Speaking of jazz, you may say that “improvisations” is as good a word as any to describe these pieces I’ve been writing. I decide on a few themes and subjects, then try to write my way around the points I’ve sketched out in my head. I did okay with Harv, but didn’t get to the new comic I read last week. I was going to fold in Stephan Heuet’s new version of Proust’s Within a Budding Grove (NBM 2002) into a discussion of comics and adaptation. Heuet has produced two lovely volumes based on parts of Proust’s vast novel. He started, naturally enough with Combray, but apparently skipped Swann in Love so as to focus on M’s story.
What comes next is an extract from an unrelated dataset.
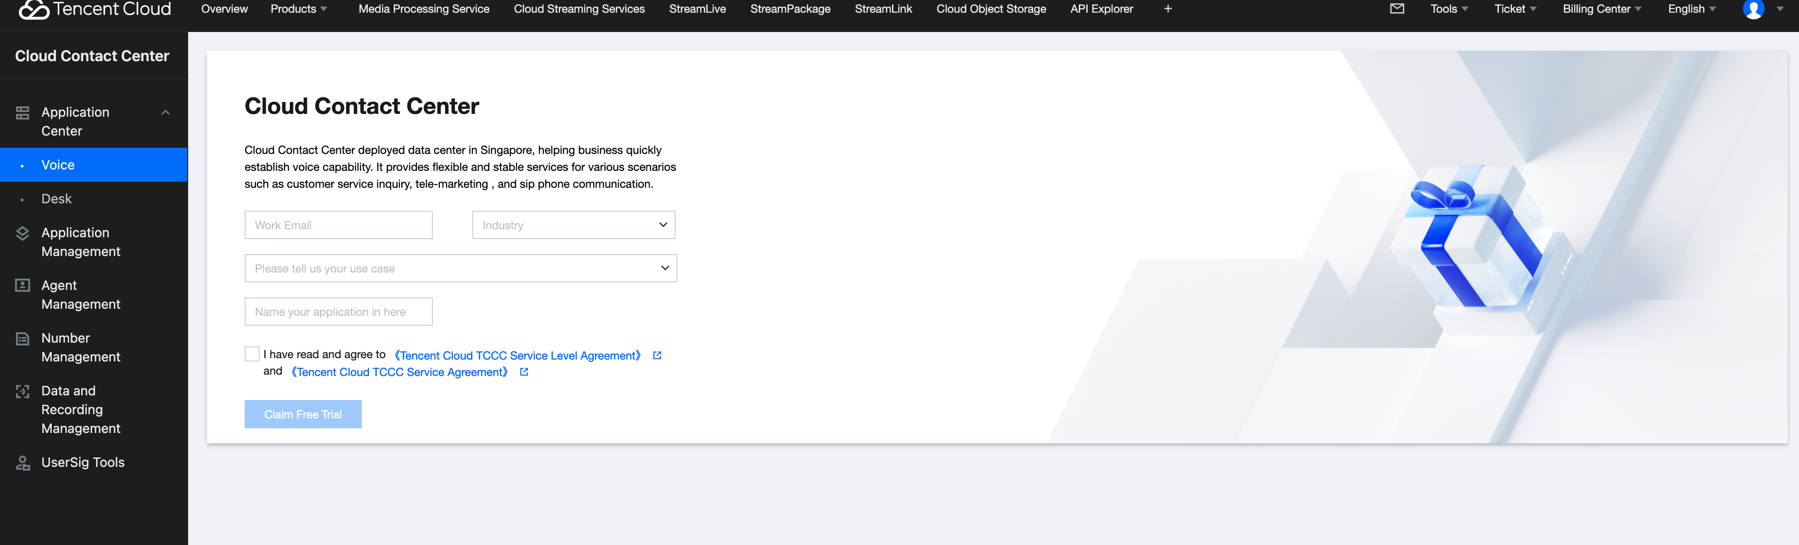Open the English language dropdown
Image resolution: width=1799 pixels, height=545 pixels.
click(1691, 9)
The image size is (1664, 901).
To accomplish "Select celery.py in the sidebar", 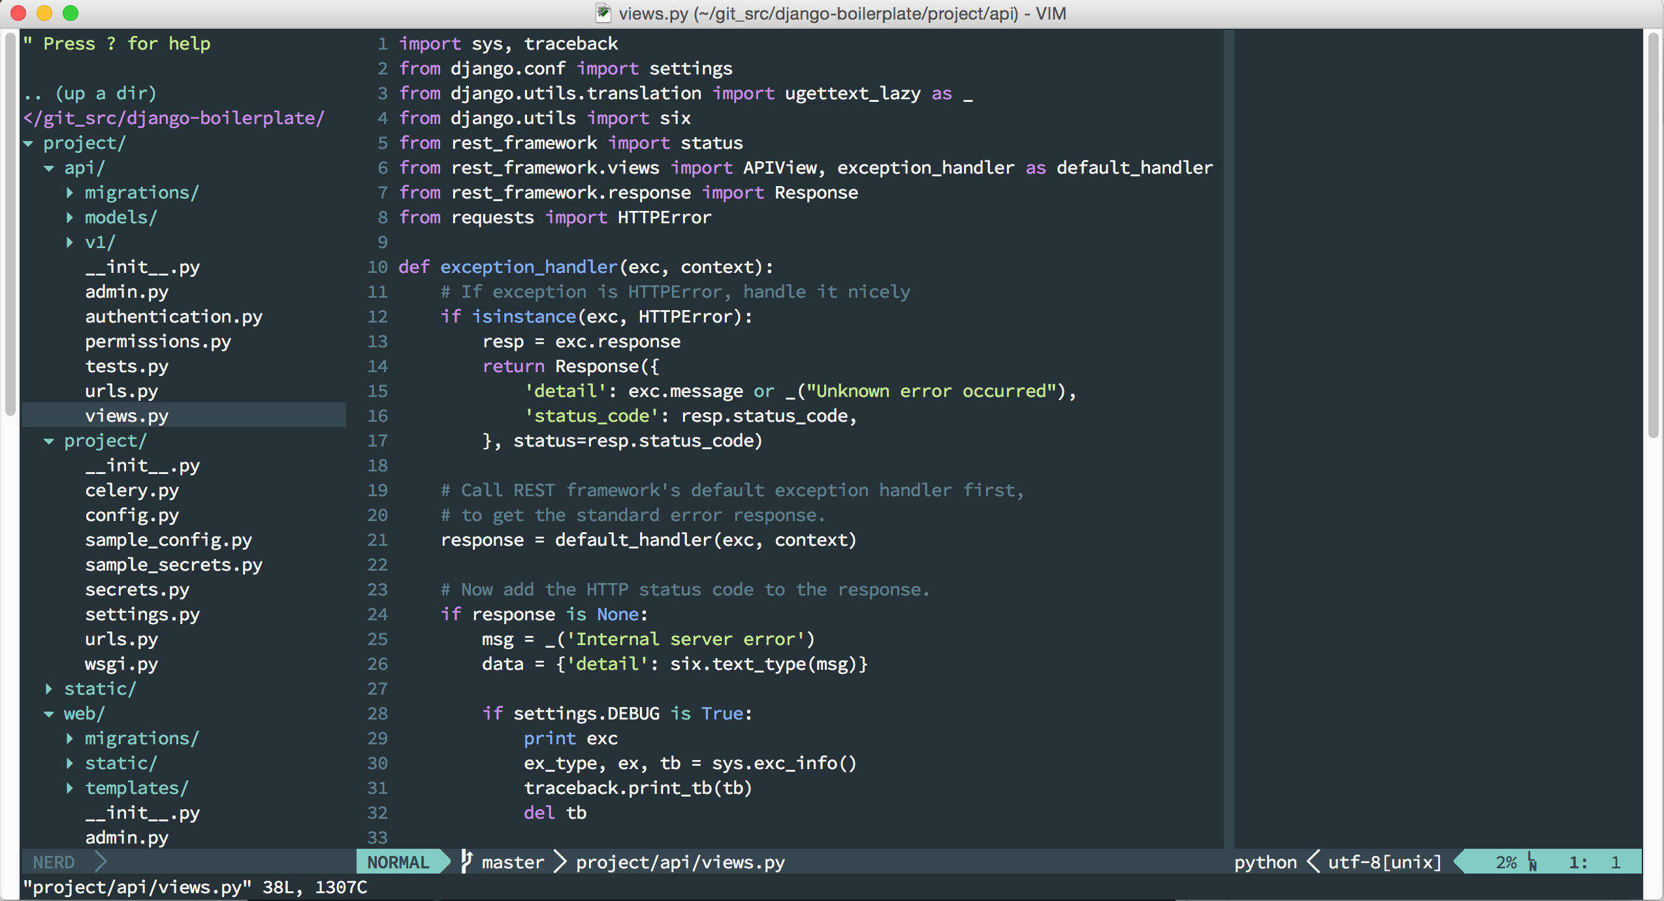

A comics Proust sounds ludicrous I know, but Heuet doesn’t try to replicate the strolling 500-word sentences of the original, and instead captures the beautiful images summoned by M’s active remembering. Heuet’s style recalls the clear lines and rich colors of Tintin, though he’s a little more adventurous with Herge with his use of aspect-to-aspect transitions, expanding and luxuriating in the texture of the recalled moments. Sitting here, I can’t recall any image between young M reading the timetable and Albertine jumping over the old man on the board walk (the material covered by this album) which Heuet doesn’t replicate, though in condensing 300 pages of prose into 48 drawn pages, I’m sure plenty has been lost in translation. But if they ever make a movie of Within a Budding Grove (Raoul Ruiz has done a splendid Time Regained, by the way), I think they could do worse than adapt Heuet's version.